◆ **Prompt**
Beginning at the line with "Where should I", please repeat each line exactly through the end of the records below, including that first line and the last, but no pictures.
=== Data listing ===
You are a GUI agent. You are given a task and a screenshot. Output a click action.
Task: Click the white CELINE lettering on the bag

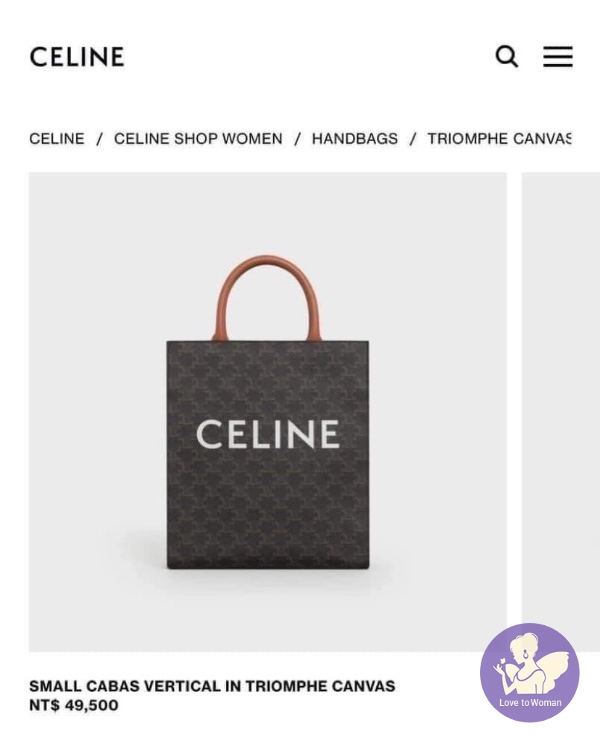268,434
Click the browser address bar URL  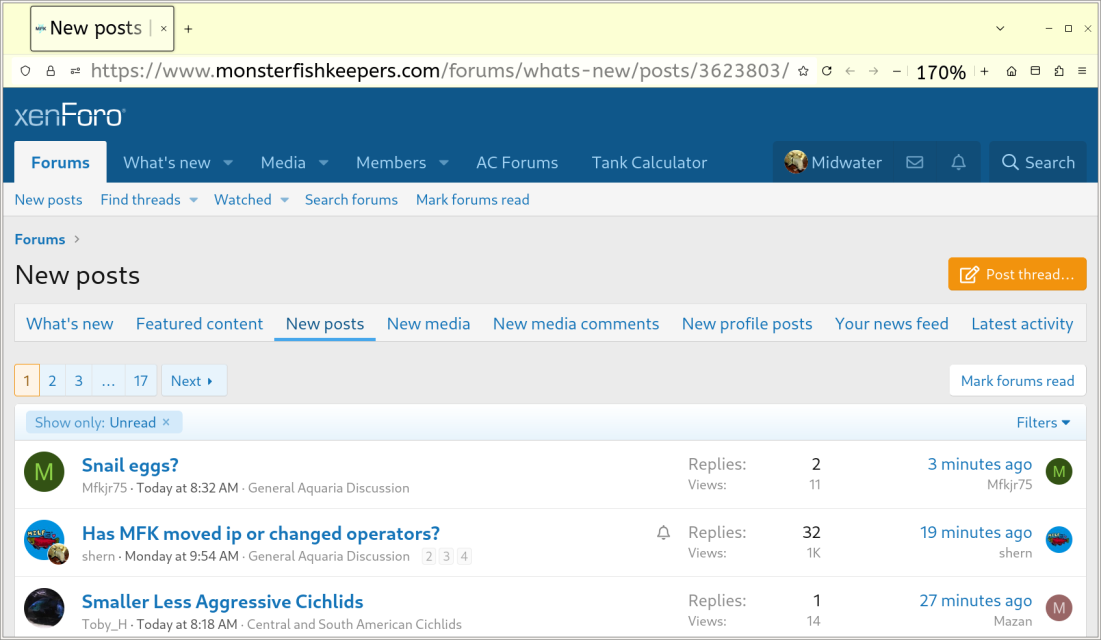coord(440,71)
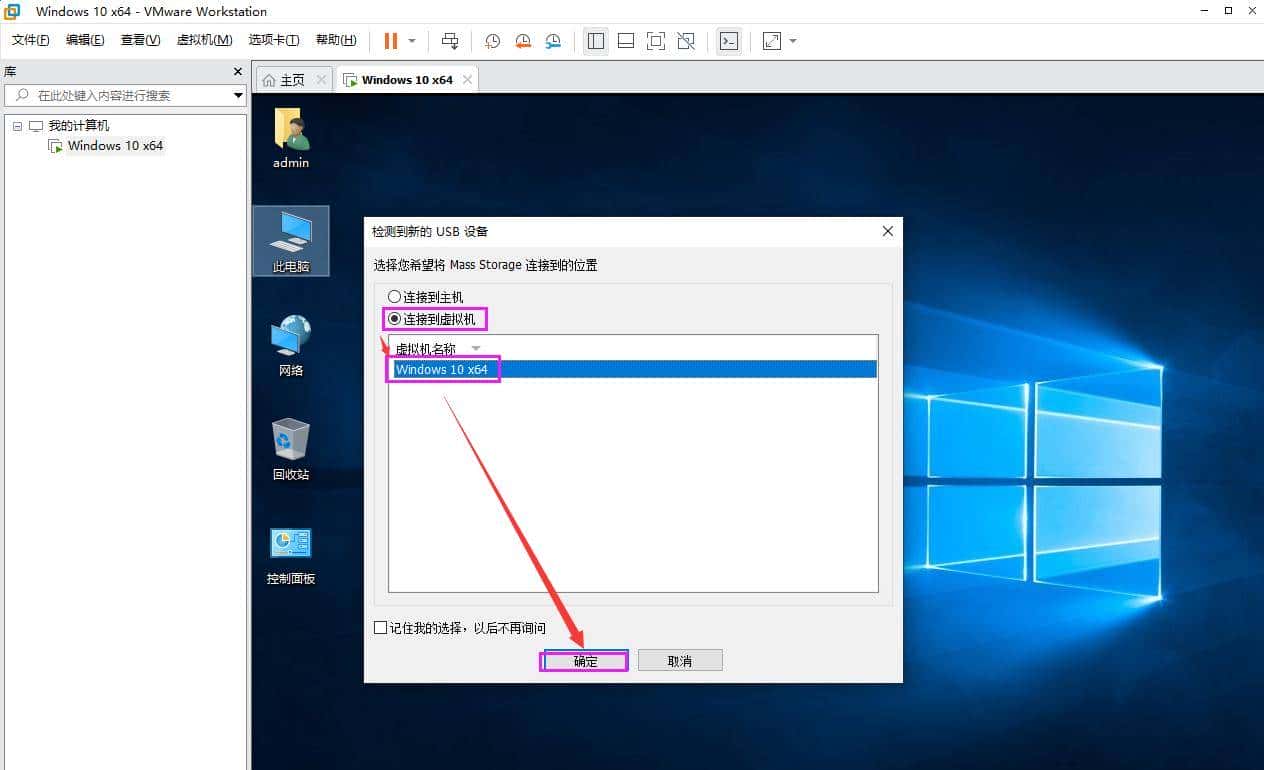
Task: Select the 连接到主机 radio option
Action: click(x=394, y=297)
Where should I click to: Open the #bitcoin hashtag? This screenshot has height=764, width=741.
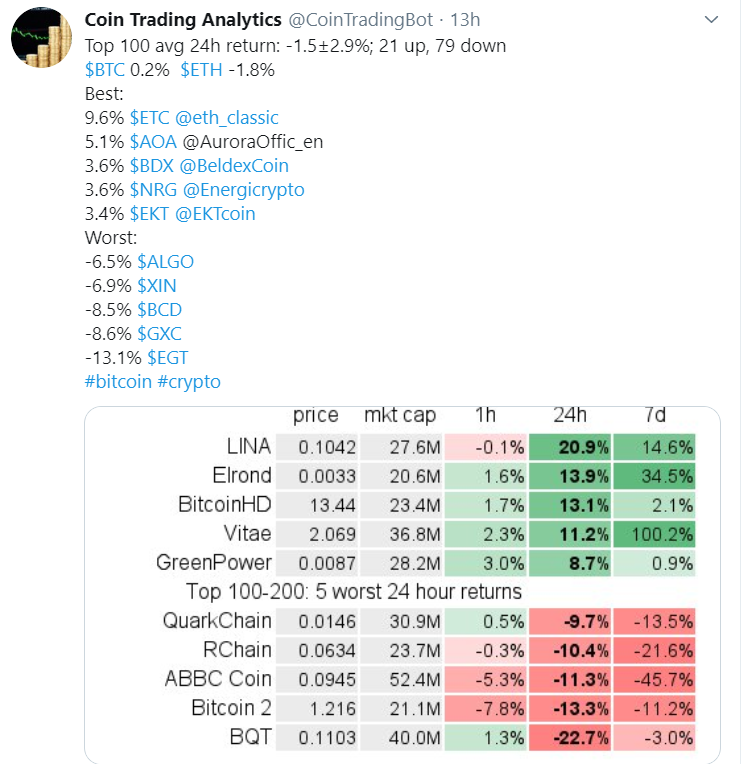[119, 382]
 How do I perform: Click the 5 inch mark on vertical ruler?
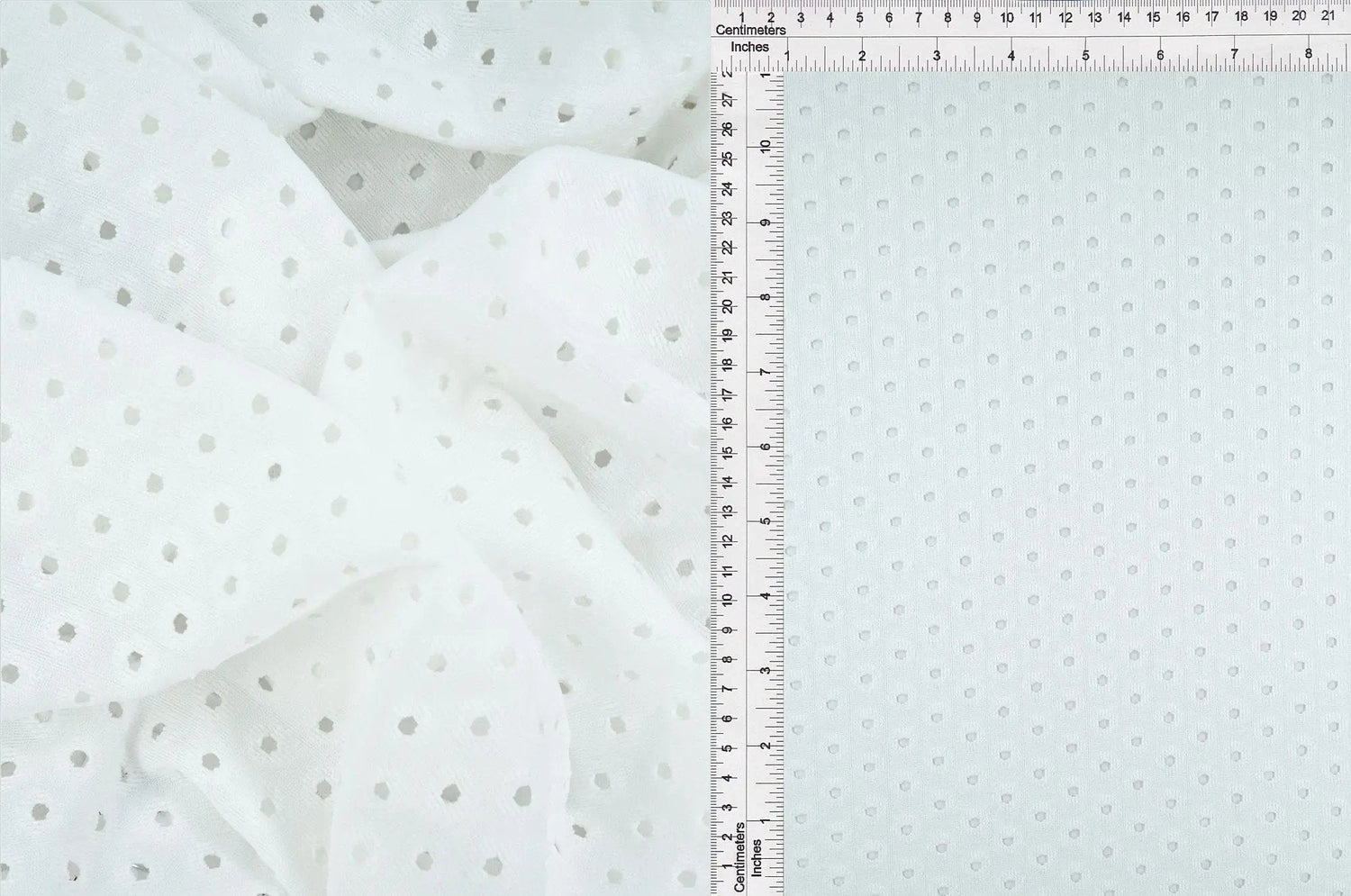point(765,520)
===
◆ **Finished exercise**
Where should I click to: Open the #bitcoin hashtag? This screenshot has height=764, width=741.
[119, 382]
 How do I perform: Click the 5 inch mark on vertical ruler?
point(765,520)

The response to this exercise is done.